Food list
Everything sorted into yes, yes if you tolerate it, and no. The three-tier list you can take to the supermarket.
Everything on carnivore sorts into three tiers, plus a list of what is excluded. Stick to Tier 1 for the first month, add Tier 2 if you tolerate it, and treat Tier 3 as situational.
Tier 1 — Core
The foundation. Anyone doing any version of the diet eats from this list.
Ruminant meat
- Beef — steaks, mince, ribs, roasts, brisket
- Lamb — chops, shoulder, mince
- Bison, venison, game where available
Other meat
- Pork — belly, shoulder, chops, bacon (check for sugar in the cure)
- Chicken and duck — thighs and skin first, breast as a lean option
- Eggs — yolk is the nutrient density
Animal fats
- Tallow (rendered beef fat)
- Lard (rendered pork fat)
- Butter and ghee
- Bone marrow
- Schmaltz (rendered chicken fat)
Seasoning
- Salt. Any unrefined salt is fine. Iodised table salt also works.
Drinks
- Water. Some people add a pinch of salt to one glass per day during adaptation.
Tier 2 — Add if you tolerate it
Common additions. Most people add at least one. If you are using carnivore as a strict elimination protocol, hold off on these until day 30 and then add them one at a time to see what your body does.
Dairy
- Butter and ghee (already in Tier 1)
- Hard cheese — aged cheddar, parmesan, gouda
- Cream and sour cream
- Plain Greek yoghurt (unsweetened, full-fat)
- Milk — many people react to lactose; skip if uncertain
Seafood
- Salmon, mackerel, sardines, anchovies — fatty fish, high omega-3
- Tuna, snapper, barramundi — leaner, good rotation
- Prawns, scallops, oysters — oysters are nutrient-dense
Organ meats
- Liver — start with 50-100 g once a week, beef or lamb
- Heart, kidney — milder than liver, easier entry point
- Bone broth — collagen and gelatin, cheap to make from leftover bones
Tier 3 — Debated edge cases
These are not strictly animal foods but they show up frequently in carnivore-adjacent eating. Whether you include them depends on what you are running the experiment to test.
- Honey — animal-sourced but high in sugar. Excluded on Lion Diet, Strict and Carnivore + Dairy. Animal-Based includes it as a primary carbohydrate source.
- Black coffee and tea — plants but generally tolerated. Excluded on Lion Diet, allowed on the rest.
- Spices and herbs — plants. Some practitioners use a handful (black pepper, oregano). Lion Diet excludes all; strict elimination protocols of any kind tend to.

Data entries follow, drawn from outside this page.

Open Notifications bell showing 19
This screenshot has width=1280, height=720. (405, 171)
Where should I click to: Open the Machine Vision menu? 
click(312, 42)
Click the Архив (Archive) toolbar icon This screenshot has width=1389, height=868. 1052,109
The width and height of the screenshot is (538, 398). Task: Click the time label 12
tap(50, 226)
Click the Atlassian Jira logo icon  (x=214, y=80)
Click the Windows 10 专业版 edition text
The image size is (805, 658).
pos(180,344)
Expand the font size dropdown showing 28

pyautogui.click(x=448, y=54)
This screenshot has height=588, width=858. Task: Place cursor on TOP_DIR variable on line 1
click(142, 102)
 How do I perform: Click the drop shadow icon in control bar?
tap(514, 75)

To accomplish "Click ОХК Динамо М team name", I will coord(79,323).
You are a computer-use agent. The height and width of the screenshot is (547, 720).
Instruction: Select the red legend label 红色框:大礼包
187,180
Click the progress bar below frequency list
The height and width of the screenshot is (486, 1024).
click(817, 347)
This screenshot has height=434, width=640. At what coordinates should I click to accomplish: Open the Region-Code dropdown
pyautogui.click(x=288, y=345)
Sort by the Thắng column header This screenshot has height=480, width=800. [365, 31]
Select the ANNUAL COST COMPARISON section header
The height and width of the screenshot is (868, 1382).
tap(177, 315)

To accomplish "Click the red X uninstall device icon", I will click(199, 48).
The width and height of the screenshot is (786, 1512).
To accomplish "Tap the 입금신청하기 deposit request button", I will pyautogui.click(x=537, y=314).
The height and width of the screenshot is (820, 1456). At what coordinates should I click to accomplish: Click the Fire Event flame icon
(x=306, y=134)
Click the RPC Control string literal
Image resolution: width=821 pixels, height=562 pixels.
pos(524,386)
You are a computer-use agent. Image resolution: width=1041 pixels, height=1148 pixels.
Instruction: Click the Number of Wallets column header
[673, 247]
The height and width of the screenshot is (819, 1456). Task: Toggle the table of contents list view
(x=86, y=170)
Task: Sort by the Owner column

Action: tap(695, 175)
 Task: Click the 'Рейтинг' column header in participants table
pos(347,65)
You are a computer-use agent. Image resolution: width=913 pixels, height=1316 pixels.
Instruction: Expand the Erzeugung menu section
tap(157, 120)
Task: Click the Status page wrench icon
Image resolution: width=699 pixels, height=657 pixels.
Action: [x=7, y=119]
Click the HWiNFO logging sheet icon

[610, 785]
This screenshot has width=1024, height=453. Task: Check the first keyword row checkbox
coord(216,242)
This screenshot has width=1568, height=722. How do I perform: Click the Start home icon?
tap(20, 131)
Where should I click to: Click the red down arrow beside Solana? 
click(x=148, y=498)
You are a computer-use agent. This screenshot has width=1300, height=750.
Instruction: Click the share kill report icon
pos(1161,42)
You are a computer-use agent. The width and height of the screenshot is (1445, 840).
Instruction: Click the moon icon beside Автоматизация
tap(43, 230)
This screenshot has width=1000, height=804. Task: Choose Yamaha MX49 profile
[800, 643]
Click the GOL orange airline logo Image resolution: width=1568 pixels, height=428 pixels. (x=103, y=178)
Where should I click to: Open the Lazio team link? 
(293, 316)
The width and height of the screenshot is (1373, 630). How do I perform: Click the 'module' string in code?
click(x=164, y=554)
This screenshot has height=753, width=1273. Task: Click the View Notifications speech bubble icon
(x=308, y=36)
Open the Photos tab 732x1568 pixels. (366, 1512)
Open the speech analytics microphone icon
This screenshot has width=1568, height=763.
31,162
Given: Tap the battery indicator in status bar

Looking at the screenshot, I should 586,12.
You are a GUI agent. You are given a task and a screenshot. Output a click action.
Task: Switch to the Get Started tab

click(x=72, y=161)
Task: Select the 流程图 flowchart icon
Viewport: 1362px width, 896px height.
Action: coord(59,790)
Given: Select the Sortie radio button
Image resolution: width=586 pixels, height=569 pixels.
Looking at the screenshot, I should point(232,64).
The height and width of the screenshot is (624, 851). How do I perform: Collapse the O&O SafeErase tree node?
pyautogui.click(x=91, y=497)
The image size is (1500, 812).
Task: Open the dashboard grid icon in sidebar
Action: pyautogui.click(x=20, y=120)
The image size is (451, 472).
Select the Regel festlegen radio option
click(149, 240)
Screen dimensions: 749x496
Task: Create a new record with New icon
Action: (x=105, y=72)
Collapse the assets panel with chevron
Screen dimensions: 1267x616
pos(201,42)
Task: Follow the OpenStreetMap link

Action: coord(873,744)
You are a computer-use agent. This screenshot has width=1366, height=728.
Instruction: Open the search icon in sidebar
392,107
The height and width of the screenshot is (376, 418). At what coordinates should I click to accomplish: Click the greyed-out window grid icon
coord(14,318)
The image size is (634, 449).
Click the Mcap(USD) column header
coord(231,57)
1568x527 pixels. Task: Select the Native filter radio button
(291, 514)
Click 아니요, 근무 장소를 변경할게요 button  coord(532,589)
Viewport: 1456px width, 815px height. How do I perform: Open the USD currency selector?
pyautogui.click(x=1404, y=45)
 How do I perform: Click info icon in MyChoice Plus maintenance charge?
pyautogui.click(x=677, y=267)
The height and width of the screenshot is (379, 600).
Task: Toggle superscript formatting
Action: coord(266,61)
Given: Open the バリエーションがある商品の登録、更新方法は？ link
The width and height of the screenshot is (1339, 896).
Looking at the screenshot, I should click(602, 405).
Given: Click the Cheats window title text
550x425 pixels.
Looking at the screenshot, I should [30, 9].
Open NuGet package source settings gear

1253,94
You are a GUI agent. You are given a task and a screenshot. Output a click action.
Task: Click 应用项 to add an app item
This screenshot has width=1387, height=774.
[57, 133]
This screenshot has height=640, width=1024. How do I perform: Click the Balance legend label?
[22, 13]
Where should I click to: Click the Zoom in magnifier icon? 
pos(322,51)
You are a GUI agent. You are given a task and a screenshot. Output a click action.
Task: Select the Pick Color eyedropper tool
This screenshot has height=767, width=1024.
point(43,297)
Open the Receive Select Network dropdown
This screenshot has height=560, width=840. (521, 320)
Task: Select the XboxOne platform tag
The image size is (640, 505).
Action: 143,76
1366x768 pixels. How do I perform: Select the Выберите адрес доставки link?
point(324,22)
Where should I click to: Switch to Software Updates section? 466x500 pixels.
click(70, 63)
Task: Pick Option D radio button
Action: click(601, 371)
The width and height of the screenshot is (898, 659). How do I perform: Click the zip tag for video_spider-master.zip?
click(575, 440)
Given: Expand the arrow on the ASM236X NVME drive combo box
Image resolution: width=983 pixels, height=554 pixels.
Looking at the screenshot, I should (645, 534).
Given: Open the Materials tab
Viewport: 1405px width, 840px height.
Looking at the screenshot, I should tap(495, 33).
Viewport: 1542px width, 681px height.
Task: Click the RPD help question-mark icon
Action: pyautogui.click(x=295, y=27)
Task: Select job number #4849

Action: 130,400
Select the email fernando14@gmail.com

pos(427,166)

- Fermented dairy (kefir, aged cheese) — fine on Carnivore + Dairy and above. Some find lactose tolerance varies.
- Cured meats (salami, prosciutto, jerky) — check ingredients for sugar, plant additives, and seed oils.
What you exclude
All plant foods. The list is short because the principle is simple: if it grew from a seed or in dirt, it is excluded.
- Vegetables — all of them, including leafy greens, root vegetables, alliums, nightshades
- Fruit — including avocado, olives, tomatoes (technically fruit)
- Grains — wheat, rice, oats, corn
- Legumes — beans, lentils, peanuts, soy
- Nuts and seeds
- Seed and vegetable oils — canola, sunflower, soybean, olive oil
- Sugar in any form — cane, beet, agave, maple syrup
- Alcohol — wine, beer, spirits
- Plant-based protein powders, plant milks, "carnivore-friendly" packaged products with plant additives
Quality, in order of importance
If you can afford it, source quality goes here. If you cannot, regular supermarket meat is fine. Quality matters less than just doing the elimination.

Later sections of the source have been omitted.